### PROBLEM
Wherever a line of the records contains "preview", copy that line.

________

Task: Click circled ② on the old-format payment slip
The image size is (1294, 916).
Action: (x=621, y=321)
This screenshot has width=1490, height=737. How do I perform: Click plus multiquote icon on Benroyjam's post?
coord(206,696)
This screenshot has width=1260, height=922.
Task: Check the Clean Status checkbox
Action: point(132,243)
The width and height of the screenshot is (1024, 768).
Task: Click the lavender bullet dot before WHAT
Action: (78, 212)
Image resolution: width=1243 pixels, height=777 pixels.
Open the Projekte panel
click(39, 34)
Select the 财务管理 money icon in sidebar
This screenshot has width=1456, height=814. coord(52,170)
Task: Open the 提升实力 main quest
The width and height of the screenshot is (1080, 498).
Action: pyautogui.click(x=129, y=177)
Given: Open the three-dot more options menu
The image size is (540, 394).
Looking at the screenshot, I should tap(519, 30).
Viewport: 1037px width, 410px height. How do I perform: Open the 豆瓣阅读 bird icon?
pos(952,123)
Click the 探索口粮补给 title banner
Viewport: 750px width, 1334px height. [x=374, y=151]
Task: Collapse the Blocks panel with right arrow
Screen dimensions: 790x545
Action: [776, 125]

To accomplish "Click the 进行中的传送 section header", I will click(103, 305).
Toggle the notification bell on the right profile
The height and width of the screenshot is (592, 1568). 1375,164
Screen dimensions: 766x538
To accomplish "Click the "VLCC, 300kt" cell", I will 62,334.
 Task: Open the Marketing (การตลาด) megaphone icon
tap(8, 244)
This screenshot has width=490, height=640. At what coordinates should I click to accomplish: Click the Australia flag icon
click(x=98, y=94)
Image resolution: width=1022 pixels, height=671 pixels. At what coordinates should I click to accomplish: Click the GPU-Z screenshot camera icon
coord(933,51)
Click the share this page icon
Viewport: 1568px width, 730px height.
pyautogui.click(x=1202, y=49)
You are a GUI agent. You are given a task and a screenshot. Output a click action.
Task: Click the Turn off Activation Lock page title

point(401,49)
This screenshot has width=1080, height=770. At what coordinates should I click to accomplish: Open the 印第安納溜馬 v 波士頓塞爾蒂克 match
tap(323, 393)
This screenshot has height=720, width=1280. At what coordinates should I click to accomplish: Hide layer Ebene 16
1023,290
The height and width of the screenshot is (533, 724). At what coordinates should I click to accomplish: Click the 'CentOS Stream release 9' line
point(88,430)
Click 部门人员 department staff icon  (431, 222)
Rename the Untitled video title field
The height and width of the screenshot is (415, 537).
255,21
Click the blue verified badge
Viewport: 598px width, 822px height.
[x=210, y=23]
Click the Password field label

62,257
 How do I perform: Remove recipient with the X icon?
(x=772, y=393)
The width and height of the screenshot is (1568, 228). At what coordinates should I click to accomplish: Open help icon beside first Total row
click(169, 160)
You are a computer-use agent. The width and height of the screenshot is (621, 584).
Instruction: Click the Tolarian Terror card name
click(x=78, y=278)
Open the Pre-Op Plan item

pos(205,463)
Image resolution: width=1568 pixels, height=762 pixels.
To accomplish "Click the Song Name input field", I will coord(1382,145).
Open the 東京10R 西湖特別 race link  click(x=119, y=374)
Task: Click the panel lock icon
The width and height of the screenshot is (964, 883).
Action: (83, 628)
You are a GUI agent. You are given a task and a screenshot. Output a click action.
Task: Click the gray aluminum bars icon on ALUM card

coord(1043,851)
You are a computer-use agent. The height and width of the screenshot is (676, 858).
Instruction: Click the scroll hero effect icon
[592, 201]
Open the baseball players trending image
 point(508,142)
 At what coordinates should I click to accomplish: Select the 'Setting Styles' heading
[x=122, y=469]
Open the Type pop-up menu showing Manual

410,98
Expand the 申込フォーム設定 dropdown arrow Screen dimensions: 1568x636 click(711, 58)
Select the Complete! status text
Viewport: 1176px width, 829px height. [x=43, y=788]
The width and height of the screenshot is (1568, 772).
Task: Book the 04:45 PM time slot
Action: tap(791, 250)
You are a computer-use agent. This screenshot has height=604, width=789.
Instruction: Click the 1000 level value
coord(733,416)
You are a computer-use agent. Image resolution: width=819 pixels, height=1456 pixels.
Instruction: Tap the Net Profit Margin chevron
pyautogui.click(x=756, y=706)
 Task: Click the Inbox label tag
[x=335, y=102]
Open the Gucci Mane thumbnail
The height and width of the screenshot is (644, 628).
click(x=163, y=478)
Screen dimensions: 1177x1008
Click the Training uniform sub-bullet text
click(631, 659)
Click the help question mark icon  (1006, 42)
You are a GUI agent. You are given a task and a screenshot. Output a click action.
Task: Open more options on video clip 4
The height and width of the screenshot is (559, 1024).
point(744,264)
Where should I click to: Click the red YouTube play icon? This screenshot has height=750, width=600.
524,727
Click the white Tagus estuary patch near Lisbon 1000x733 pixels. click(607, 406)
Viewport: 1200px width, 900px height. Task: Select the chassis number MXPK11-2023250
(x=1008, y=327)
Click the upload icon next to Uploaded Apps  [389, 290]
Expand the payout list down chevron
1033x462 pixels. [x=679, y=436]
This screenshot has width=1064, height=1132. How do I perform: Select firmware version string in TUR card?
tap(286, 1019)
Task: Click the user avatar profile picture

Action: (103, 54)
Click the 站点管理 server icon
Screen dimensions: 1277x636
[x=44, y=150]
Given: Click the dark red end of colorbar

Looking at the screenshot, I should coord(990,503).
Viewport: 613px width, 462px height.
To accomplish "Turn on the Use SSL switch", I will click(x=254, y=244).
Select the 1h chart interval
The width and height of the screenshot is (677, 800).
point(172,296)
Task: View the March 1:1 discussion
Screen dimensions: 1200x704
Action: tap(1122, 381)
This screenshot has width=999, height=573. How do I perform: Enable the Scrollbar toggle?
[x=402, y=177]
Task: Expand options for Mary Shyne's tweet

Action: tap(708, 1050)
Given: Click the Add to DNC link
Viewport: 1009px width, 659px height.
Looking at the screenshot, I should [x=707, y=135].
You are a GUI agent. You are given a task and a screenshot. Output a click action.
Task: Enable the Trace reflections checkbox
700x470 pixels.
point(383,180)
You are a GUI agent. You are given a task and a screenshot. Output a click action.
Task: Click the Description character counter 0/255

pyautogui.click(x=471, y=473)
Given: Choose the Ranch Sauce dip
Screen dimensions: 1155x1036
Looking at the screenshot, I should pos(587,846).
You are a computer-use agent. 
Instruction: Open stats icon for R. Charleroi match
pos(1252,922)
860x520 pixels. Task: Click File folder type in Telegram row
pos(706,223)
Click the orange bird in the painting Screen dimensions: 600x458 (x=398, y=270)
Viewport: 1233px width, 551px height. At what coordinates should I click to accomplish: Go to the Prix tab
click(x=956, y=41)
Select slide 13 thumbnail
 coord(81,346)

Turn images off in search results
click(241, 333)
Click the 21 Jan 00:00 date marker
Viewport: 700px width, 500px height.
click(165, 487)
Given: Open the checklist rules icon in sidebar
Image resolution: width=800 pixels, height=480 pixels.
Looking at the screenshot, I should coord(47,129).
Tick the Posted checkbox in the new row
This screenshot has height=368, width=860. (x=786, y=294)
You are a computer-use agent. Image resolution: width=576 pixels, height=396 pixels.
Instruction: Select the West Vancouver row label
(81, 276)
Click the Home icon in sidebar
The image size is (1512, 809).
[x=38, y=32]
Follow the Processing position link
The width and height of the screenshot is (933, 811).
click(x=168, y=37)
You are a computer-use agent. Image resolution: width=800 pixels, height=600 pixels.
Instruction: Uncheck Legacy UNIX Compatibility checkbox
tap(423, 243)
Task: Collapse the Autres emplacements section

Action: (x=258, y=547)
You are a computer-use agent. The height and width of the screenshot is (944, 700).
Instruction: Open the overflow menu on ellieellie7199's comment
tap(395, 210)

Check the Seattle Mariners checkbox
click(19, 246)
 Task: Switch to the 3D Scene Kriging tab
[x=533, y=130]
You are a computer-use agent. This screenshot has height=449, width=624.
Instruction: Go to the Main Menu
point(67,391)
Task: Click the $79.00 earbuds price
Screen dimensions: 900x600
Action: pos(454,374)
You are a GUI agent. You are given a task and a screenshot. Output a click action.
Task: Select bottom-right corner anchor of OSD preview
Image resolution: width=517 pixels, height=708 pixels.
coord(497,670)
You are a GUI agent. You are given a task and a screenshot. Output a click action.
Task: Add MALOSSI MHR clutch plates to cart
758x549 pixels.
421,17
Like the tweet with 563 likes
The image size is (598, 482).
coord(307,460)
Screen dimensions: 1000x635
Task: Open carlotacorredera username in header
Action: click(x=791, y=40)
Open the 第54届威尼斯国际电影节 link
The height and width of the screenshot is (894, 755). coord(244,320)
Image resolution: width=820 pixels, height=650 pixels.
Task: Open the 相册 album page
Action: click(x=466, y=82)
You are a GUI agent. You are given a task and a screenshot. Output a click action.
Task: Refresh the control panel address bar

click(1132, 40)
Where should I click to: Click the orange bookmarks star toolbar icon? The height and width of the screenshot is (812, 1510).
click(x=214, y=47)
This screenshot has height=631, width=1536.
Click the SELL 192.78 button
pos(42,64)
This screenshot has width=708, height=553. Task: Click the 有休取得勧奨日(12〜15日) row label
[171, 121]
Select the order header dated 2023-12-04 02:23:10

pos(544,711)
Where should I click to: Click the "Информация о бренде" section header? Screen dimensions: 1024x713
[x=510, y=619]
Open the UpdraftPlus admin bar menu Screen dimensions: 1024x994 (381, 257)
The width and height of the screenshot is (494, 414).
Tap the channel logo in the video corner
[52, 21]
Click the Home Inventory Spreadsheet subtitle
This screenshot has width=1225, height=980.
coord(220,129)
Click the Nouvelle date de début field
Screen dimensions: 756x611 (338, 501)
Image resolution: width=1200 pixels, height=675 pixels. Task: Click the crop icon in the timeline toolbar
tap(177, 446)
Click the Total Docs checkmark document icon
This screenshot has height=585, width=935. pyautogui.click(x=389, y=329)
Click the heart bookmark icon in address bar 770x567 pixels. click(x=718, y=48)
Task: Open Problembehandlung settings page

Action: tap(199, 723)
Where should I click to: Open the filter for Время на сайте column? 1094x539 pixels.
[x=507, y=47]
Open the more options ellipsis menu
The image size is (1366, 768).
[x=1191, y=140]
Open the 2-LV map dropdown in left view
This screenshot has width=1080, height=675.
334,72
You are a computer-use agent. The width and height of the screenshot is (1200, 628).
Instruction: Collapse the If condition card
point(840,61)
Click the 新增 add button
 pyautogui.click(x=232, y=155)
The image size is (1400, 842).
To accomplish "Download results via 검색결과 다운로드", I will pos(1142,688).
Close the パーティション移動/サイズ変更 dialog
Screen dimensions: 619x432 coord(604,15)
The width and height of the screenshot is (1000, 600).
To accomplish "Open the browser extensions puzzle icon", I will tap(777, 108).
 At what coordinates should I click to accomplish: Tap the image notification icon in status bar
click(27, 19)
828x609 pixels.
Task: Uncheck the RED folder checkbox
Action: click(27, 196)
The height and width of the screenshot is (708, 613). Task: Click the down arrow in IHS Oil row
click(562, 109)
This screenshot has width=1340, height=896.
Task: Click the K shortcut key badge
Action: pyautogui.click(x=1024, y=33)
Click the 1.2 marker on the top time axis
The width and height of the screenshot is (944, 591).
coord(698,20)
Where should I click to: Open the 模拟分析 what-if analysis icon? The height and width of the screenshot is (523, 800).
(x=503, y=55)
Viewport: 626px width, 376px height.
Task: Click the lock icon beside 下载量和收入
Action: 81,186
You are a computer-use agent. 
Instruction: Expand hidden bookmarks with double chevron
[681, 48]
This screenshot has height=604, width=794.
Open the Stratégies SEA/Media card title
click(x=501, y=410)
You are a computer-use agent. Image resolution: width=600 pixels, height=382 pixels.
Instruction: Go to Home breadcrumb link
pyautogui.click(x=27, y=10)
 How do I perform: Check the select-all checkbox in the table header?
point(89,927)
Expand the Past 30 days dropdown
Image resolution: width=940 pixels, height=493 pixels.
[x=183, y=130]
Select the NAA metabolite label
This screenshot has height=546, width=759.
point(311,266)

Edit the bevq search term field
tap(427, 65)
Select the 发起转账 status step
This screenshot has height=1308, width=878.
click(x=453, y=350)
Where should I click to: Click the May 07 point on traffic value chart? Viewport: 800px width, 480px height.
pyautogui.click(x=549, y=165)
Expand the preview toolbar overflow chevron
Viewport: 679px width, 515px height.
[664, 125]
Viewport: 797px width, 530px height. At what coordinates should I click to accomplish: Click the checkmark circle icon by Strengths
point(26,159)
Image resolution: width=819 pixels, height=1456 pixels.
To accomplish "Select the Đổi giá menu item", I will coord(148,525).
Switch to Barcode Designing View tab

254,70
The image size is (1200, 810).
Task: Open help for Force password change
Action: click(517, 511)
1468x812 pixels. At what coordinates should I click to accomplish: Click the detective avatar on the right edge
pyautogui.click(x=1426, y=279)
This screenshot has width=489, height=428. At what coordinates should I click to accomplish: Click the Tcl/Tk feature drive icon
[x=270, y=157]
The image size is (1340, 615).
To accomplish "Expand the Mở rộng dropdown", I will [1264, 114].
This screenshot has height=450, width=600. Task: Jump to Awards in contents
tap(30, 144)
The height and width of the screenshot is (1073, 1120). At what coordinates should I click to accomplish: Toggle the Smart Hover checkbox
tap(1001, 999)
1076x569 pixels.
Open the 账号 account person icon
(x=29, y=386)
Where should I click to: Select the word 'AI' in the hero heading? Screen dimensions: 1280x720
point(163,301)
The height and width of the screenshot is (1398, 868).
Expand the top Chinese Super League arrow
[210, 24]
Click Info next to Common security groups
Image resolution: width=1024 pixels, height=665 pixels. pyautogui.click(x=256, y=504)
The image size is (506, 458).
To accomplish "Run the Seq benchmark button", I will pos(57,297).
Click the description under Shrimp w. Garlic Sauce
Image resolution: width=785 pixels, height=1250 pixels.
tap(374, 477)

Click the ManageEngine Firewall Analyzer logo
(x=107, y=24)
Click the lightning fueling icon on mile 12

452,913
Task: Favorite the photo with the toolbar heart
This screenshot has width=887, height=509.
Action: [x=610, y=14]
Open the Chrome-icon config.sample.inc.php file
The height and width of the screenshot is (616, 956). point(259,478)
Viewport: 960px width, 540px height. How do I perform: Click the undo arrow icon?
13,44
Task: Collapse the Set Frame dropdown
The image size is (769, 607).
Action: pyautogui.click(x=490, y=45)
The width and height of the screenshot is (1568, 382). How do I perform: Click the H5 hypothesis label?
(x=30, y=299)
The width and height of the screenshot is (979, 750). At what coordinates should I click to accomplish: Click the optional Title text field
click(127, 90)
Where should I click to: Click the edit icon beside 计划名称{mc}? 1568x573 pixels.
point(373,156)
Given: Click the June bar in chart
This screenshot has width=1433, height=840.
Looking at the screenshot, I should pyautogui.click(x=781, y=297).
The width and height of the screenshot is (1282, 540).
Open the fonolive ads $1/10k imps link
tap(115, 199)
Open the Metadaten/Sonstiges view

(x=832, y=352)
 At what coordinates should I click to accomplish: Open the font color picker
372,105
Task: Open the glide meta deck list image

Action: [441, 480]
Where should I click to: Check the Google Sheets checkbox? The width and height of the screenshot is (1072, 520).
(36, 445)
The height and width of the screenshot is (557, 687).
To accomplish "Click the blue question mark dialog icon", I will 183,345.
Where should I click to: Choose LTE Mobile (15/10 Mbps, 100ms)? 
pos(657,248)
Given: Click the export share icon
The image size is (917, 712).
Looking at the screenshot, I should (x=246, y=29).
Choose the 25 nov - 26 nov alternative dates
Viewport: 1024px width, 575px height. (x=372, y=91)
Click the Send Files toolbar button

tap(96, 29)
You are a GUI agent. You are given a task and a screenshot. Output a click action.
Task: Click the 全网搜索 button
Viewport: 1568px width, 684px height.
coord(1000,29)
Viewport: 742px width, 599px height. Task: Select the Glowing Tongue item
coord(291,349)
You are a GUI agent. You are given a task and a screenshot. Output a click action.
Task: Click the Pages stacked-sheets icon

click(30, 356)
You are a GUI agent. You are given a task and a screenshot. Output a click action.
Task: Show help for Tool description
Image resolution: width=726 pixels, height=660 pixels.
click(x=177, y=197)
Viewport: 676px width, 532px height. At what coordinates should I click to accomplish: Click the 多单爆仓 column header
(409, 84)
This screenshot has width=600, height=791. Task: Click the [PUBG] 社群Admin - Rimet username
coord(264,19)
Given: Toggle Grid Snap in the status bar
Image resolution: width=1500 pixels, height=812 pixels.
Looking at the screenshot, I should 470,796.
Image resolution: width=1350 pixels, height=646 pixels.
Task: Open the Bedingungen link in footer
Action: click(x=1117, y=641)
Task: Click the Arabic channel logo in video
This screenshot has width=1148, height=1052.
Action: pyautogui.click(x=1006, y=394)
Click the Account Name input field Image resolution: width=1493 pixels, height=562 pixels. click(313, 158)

________

### EXERCISE ANSWER
Task: Select bottom-right corner anchor of OSD preview
Expand the preview toolbar overflow chevron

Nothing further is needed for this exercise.